What needs to be done ▸
Return every line of the records below without any change.

>> Start Data shown

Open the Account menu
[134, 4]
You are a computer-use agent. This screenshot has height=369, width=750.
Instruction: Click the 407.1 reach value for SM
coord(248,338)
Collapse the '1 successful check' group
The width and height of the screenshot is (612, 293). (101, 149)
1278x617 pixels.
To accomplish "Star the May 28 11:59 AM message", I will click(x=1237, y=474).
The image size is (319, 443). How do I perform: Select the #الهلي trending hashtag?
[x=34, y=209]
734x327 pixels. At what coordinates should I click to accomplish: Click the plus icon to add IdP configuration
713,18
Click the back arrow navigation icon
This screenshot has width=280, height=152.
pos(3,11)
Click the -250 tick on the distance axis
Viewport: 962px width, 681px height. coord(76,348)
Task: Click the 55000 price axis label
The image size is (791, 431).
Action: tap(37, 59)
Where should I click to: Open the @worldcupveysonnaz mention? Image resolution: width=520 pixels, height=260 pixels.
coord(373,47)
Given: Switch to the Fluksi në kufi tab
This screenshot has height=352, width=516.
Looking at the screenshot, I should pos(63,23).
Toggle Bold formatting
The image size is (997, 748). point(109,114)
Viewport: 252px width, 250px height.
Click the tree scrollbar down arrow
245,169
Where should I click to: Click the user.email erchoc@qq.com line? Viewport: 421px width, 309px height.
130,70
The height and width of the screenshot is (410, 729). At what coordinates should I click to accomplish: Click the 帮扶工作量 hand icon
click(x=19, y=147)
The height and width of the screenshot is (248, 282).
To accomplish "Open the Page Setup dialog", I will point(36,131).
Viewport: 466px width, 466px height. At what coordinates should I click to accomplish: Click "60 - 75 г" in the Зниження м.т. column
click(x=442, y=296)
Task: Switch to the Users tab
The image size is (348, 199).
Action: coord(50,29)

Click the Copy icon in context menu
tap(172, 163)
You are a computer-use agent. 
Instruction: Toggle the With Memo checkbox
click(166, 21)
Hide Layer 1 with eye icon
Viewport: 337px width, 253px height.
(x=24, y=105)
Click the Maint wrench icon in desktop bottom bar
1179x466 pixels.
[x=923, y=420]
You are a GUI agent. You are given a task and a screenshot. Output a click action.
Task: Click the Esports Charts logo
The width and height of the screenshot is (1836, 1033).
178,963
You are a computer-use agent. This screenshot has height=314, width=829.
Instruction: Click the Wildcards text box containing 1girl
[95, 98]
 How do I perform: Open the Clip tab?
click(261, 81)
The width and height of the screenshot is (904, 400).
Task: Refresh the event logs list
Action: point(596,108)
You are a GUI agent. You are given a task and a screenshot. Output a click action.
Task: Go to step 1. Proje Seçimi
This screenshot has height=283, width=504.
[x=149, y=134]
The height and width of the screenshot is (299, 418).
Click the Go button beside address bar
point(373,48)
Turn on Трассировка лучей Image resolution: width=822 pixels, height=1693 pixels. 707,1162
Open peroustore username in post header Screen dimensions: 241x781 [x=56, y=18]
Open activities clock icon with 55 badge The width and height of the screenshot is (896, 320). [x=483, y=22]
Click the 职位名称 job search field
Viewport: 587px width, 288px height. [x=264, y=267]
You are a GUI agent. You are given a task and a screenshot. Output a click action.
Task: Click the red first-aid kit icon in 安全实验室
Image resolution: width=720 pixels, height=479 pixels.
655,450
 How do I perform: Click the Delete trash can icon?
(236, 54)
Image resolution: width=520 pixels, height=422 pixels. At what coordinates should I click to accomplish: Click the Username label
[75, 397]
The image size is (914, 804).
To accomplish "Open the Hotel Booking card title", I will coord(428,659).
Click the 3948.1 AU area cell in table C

>> End Data shown

The output ▸
Open the Account menu
[134, 4]
You are a computer-use agent. This screenshot has height=369, width=750.
Instruction: Click the 407.1 reach value for SM
coord(248,338)
Collapse the '1 successful check' group
The width and height of the screenshot is (612, 293). (101, 149)
1278x617 pixels.
To accomplish "Star the May 28 11:59 AM message", I will click(x=1237, y=474).
The image size is (319, 443). How do I perform: Select the #الهلي trending hashtag?
[x=34, y=209]
734x327 pixels. At what coordinates should I click to accomplish: Click the plus icon to add IdP configuration
713,18
Click the back arrow navigation icon
This screenshot has width=280, height=152.
pos(3,11)
Click the -250 tick on the distance axis
Viewport: 962px width, 681px height. coord(76,348)
Task: Click the 55000 price axis label
The image size is (791, 431).
Action: tap(37, 59)
Where should I click to: Open the @worldcupveysonnaz mention? Image resolution: width=520 pixels, height=260 pixels.
coord(373,47)
Given: Switch to the Fluksi në kufi tab
This screenshot has height=352, width=516.
Looking at the screenshot, I should pos(63,23).
Toggle Bold formatting
The image size is (997, 748). point(109,114)
Viewport: 252px width, 250px height.
Click the tree scrollbar down arrow
245,169
Where should I click to: Click the user.email erchoc@qq.com line? Viewport: 421px width, 309px height.
130,70
The height and width of the screenshot is (410, 729). At what coordinates should I click to accomplish: Click the 帮扶工作量 hand icon
click(x=19, y=147)
The height and width of the screenshot is (248, 282).
To accomplish "Open the Page Setup dialog", I will point(36,131).
Viewport: 466px width, 466px height. At what coordinates should I click to accomplish: Click "60 - 75 г" in the Зниження м.т. column
click(x=442, y=296)
Task: Switch to the Users tab
The image size is (348, 199).
Action: coord(50,29)

Click the Copy icon in context menu
tap(172, 163)
You are a computer-use agent. 
Instruction: Toggle the With Memo checkbox
click(166, 21)
Hide Layer 1 with eye icon
Viewport: 337px width, 253px height.
(x=24, y=105)
Click the Maint wrench icon in desktop bottom bar
1179x466 pixels.
[x=923, y=420]
You are a GUI agent. You are given a task and a screenshot. Output a click action.
Task: Click the Esports Charts logo
The width and height of the screenshot is (1836, 1033).
178,963
You are a computer-use agent. This screenshot has height=314, width=829.
Instruction: Click the Wildcards text box containing 1girl
[95, 98]
 How do I perform: Open the Clip tab?
click(261, 81)
The width and height of the screenshot is (904, 400).
Task: Refresh the event logs list
Action: point(596,108)
You are a GUI agent. You are given a task and a screenshot. Output a click action.
Task: Go to step 1. Proje Seçimi
This screenshot has height=283, width=504.
[x=149, y=134]
The height and width of the screenshot is (299, 418).
Click the Go button beside address bar
point(373,48)
Turn on Трассировка лучей Image resolution: width=822 pixels, height=1693 pixels. 707,1162
Open peroustore username in post header Screen dimensions: 241x781 [x=56, y=18]
Open activities clock icon with 55 badge The width and height of the screenshot is (896, 320). [x=483, y=22]
Click the 职位名称 job search field
Viewport: 587px width, 288px height. [x=264, y=267]
You are a GUI agent. You are given a task and a screenshot. Output a click action.
Task: Click the red first-aid kit icon in 安全实验室
Image resolution: width=720 pixels, height=479 pixels.
655,450
 How do I perform: Click the Delete trash can icon?
(236, 54)
Image resolution: width=520 pixels, height=422 pixels. At what coordinates should I click to accomplish: Click the Username label
[75, 397]
The image size is (914, 804).
To accomplish "Open the Hotel Booking card title", I will coord(428,659).
Click the 3948.1 AU area cell in table C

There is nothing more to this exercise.